The response should consist only of the lines from the one with "Task: Click the" to the end of the data below, copied exactly and without pictures.

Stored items
────
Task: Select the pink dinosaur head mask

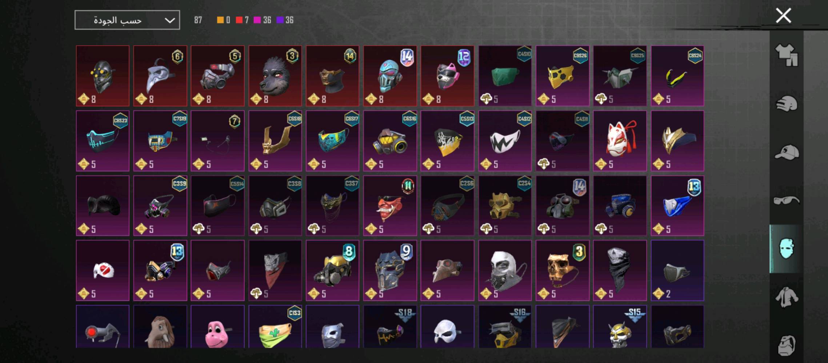Action: point(217,327)
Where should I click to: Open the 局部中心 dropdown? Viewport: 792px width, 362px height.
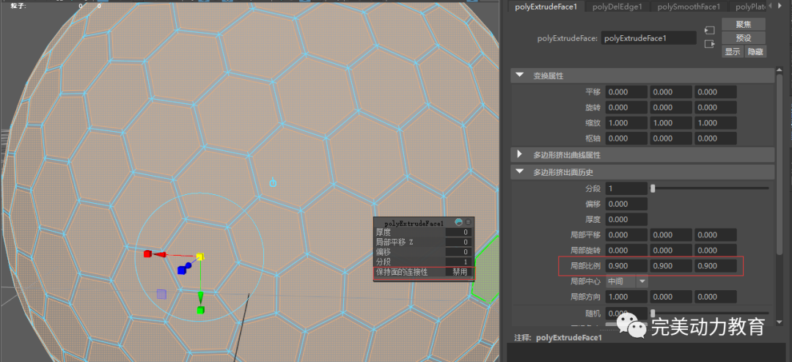(642, 281)
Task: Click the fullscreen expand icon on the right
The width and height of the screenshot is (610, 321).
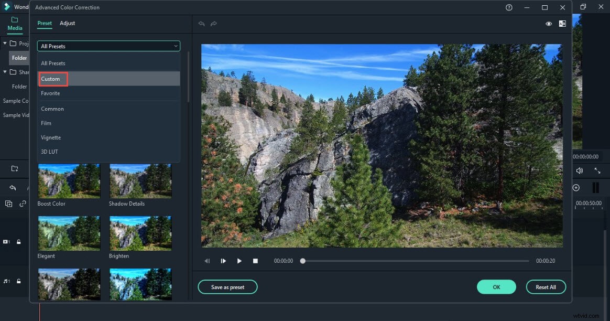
────
* RESPONSE:
Task: Click the fullscreen expand icon on the right
The width and height of the screenshot is (610, 321).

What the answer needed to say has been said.